A new vision of giant planet interiors: Impact of double diffusive convection

¹ École normale supérieure de Lyon, CRAL (CNRS), 46 allée d’Italie, 69007 Lyon, Université de Lyon, France
e-mail: jeremy.leconte@ens-lyon.fr; chabrier@ens-lyon.fr
² School of Physics, University of Exeter, Exeter, UK

Received: 29 July 2011
Accepted: 21 January 2012

Abstract

While conventional interior models for Jupiter and Saturn are based on the simplistic assumption of a solid core surrounded by a homogeneous gaseous envelope, we have derived new models with an inhomogeneous distribution of heavy elements within these planets. Such a compositional gradient hampers large-scale convection that turns into double-diffusive convection, yielding an inner thermal profile that departs from the traditionally assumed adiabatic interior and affecting these planets heat content and cooling history.
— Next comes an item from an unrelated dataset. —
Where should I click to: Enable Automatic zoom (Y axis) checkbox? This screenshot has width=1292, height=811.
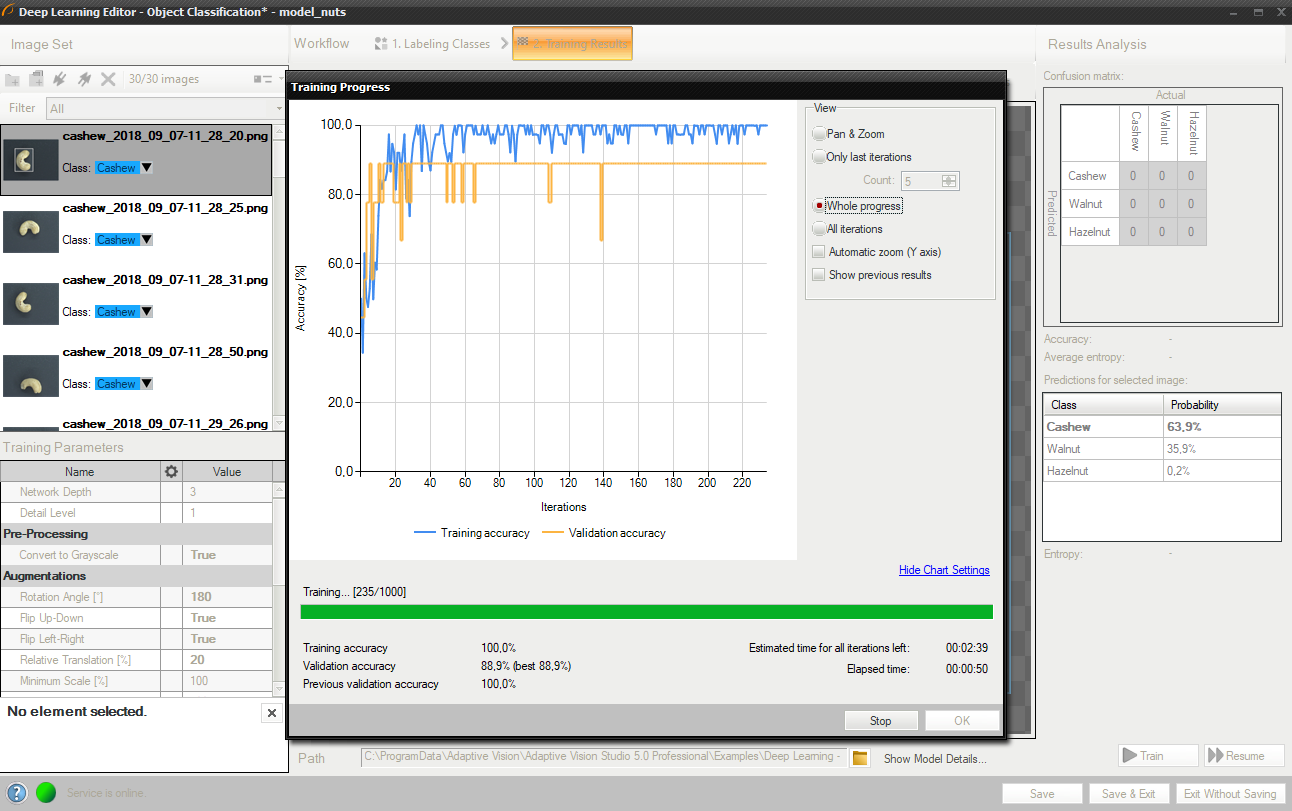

To address this problem, we have developed an analytical approach to describe layered double-diffusive convection and apply this formalism to solar system gaseous giant planet interiors. These models satisfy all observational constraints and yield values for the metal enrichment of our gaseous giants that are up to 30% to 60% higher than previously thought. The models also constrain the size of the convective layers within the planets. Because the heavy elements tend to be redistributed within the gaseous envelope, the models predict smaller than usual central cores inside Saturn and Jupiter, with possibly no core for the latter. These models open a new window and raise new challenges to our understanding of the internal structure of giant (solar and extrasolar) planets, in particular on how to determine their heavy material content, a key diagnostic for planet formation theories.